- _Objetivos_
a) En el texto sobre la obra de Solzhenitsyn, ¿qué países se nombran junto a Ucrania al final del fragmento?
b) Copia el pasaje del texto sobre Solzhenitsyn de "Bastaría con señalar" a "Nicaragua y Venezuela." y sustituye "valentía" por "coraje".

─── Texto para leer ───

Paolo Gasparini. Roca Tarpeya, remoción topográfica. Construcción El Helicoide. circa 1956. Colección Fundación para la Cultura Urbana. © Derechos Reservados.

Bastaría con señalar lo que ha ocurrido en Ucrania desde el 24 de febrero del año pasado para resaltar la vigencia que tiene la obra de Aleksandr Solzhenitsyn, especialmente los tres volúmenes de esa categórica manifestación de valentía cívica y supervivencia moral titulada Archipiélago Gulag (1973-1978). La mayor parte de las motivaciones, reflexiones y estrategias discursivas contenidas en esa obra se mantienen indemnes, aunque ignoradas u olvidadas por muchos, por lo que no está de más ponderarlas a la luz de lo que hoy en día ocurre no solo en esa nación arrasada por las tropas rusas, sino en países como Cuba, Nicaragua y Venezuela.

─── Extracto de datos ───

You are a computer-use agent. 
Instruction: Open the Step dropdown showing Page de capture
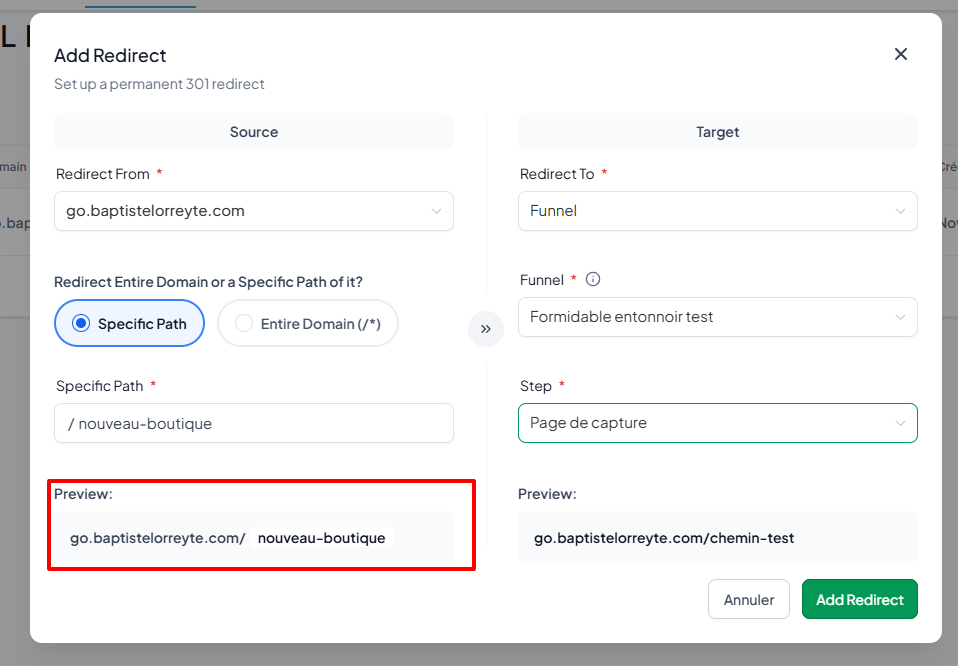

───

- _Lista de respuestas_
a) Cuba, Nicaragua y Venezuela.

b)
Bastaría con señalar lo que ha ocurrido en Ucrania desde el 24 de febrero del año pasado para resaltar la vigencia que tiene la obra de Aleksandr Solzhenitsyn, especialmente los tres volúmenes de esa categórica manifestación de coraje cívica y supervivencia moral titulada Archipiélago Gulag (1973-1978). La mayor parte de las motivaciones, reflexiones y estrategias discursivas contenidas en esa obra se mantienen indemnes, aunque ignoradas u olvidadas por muchos, por lo que no está de más ponderarlas a la luz de lo que hoy en día ocurre no solo en esa nación arrasada por las tropas rusas, sino en países como Cuba, Nicaragua y Venezuela.